If RBM is configured to authenticate users with an LDAP server then the distinguished name of the user is determined by using either a fixed prefix and suffix, or by using an LDAP search, as for password authentication. However, an LDAP bind is not performed to authenticate the user with the LDAP server because the user is authenticated by using their SSH certificate instead. The LDAP distinguished name is used as the authenticated identity when performing authorisation checks for consistency with password authentication.

The connection is successful when the invocation provides a signed SSH user certificate that is verified by the CA public key file in the cert: directory on the appliance. With the ssh command, the invocation must include the -i file parameter. For example:

ssh -i my_key user@hostname
Important: You should save the public key for each user certificate when it is issued by the CA. The user's public key must be provided to the appliance if their CA-signed user certificate needs to be revoked (see Managing the SSH revoked keys list for authenticating CLI sessions for web UI or ssh-revoked-keys for CLI.)

You can specify both the Password and certificate methods at the same time. If authentication using the certificate method fails, then the user is prompted for a password.

When you specify the certificate method, you must create certificates and keys on a client machine using the OpenSSH ssh-keygen command, and upload the CA public key used to sign the user certificates to the appliance.
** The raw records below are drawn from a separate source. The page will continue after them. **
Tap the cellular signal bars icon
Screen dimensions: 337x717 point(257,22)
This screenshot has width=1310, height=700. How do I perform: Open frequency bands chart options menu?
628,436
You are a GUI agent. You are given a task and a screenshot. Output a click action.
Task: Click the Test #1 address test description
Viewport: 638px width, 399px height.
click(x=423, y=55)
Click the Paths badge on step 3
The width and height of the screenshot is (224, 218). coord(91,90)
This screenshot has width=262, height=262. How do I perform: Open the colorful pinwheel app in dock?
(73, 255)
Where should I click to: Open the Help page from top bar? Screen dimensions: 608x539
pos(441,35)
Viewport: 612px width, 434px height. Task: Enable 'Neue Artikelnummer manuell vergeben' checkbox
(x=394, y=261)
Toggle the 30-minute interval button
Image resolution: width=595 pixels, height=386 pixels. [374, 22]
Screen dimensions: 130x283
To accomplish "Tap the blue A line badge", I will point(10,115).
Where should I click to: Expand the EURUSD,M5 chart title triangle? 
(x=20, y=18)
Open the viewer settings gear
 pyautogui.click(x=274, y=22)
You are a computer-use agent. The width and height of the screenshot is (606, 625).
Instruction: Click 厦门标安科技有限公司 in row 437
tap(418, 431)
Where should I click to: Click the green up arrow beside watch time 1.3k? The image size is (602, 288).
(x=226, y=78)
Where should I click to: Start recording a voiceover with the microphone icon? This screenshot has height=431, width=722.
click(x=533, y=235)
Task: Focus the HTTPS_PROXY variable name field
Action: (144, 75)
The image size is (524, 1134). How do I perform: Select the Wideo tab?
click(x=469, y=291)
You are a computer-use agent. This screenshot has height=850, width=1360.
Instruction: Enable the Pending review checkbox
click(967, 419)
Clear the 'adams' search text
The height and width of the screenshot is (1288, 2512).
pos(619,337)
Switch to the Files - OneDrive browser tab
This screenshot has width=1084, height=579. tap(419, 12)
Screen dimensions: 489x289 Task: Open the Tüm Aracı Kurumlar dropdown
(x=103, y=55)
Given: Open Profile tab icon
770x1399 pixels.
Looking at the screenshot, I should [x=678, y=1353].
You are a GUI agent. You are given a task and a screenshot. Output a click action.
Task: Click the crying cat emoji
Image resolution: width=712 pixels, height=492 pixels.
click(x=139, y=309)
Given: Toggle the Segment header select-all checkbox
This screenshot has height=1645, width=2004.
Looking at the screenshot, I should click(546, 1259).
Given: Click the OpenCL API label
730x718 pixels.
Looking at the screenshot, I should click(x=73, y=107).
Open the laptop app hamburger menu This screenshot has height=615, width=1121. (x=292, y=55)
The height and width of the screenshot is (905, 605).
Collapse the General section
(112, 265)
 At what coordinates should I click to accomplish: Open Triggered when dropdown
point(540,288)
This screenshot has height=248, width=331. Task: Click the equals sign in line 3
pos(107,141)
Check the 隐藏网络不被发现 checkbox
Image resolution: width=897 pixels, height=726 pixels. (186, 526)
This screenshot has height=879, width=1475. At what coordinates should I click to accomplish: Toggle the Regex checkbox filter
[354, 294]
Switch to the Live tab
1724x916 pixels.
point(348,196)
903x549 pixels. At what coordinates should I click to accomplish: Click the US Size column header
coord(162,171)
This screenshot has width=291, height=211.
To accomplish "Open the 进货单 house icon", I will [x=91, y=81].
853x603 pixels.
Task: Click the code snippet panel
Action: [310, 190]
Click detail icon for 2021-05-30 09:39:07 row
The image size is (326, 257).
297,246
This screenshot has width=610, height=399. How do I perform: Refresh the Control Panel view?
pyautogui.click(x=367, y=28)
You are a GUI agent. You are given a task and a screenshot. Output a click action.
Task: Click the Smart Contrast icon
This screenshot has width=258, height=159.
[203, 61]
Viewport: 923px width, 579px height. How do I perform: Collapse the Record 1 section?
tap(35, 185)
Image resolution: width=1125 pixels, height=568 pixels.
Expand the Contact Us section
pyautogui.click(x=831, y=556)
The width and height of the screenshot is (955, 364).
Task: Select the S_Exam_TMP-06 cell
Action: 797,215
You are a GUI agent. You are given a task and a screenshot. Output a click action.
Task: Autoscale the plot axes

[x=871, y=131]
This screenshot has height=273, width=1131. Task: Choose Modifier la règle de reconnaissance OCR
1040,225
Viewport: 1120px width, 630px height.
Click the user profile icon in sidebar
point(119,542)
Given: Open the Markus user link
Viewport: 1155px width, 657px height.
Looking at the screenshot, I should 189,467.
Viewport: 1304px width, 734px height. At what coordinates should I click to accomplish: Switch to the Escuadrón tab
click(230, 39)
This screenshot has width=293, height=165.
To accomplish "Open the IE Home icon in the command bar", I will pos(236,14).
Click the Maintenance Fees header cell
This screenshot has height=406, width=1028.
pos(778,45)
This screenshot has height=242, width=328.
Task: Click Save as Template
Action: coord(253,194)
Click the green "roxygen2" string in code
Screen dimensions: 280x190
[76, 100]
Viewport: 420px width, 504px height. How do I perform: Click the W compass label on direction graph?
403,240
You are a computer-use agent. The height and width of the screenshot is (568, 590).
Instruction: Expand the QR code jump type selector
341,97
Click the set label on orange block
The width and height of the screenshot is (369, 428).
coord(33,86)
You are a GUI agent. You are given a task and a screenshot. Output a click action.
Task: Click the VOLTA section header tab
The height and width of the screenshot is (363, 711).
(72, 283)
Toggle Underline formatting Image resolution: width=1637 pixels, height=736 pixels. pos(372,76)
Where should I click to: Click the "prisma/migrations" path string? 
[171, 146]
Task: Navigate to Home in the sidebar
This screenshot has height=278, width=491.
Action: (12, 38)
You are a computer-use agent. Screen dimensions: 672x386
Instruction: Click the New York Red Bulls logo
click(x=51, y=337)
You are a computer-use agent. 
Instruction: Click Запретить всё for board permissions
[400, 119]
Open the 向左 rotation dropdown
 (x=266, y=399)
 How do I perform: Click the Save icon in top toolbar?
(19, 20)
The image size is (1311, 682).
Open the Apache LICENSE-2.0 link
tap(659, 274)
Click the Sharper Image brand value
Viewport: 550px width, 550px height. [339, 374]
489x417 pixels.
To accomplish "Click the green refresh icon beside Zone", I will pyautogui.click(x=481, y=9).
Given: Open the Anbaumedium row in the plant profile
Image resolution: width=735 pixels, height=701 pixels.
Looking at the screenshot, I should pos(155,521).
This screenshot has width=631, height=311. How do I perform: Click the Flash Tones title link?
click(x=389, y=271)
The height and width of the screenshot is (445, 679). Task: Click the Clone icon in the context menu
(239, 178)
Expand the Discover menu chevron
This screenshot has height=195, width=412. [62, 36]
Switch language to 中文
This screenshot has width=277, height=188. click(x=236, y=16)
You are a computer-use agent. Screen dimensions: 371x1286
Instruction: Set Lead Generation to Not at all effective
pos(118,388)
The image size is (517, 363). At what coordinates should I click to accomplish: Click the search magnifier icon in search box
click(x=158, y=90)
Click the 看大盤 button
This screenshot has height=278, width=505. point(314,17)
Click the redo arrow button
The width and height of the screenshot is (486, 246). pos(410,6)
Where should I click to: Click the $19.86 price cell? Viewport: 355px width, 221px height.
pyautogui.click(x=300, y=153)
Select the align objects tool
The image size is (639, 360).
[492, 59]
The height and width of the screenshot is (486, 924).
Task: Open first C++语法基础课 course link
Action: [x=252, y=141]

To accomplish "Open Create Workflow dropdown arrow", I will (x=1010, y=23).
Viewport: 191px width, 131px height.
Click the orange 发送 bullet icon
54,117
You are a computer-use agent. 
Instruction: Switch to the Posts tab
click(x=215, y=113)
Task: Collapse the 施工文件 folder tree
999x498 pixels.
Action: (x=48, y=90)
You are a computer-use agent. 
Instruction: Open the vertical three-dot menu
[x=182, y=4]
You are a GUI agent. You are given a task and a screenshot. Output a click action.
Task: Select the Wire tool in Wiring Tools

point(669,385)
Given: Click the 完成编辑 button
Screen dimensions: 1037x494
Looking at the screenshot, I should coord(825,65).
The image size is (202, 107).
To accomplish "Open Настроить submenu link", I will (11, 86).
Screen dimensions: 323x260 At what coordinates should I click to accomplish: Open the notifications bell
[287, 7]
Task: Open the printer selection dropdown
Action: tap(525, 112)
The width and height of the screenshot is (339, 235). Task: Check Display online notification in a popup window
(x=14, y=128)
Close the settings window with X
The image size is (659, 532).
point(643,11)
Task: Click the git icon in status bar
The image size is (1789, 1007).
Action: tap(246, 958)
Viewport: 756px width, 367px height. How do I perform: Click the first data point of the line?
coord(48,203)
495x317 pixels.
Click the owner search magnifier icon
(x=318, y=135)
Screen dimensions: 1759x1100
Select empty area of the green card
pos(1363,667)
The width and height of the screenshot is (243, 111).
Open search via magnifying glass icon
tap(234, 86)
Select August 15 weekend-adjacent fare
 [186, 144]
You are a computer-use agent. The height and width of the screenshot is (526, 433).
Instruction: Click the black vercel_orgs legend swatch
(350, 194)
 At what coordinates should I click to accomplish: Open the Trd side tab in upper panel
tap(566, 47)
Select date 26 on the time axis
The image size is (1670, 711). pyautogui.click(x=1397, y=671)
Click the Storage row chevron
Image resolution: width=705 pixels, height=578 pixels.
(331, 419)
You must then identify that key on the appliance by using the ssh-ca-pubkey-file command.
Note: From 9.3.4, the appliance supports SSH certificates that have either an RSA SHA1 or SHA2 signature. Before 9.3.4, the appliance only supported RSA SHA1 signatures. To generate a SHA2 signature using OpenSSH version 8 or later, specify the -t rsa-sha2-256 or -t rsa-sha2-512 argument to the ssh-keygen commands. To generate a SHA1 signature using OpenSSH version 8 or later, specify -t ssh-rsa. To generate a SHA1 signature using OpenSSH version 7 or earlier, specify -t rsa.

Procedure

  1. Start the IBM® MQ Appliance web UI and click the Administration icon shows the administration icon.
  2. Select Access > RBM Settings.
  3. Click the SSH authentication - CLI sessions tab.
  4. For SSH authentication method, select the methods to use to authenticate SSH users.
  5. When the CA-signed user certificate method is selected, select the CA public key file in the cert: directory.
  6. Click Apply to save changes to the running configuration.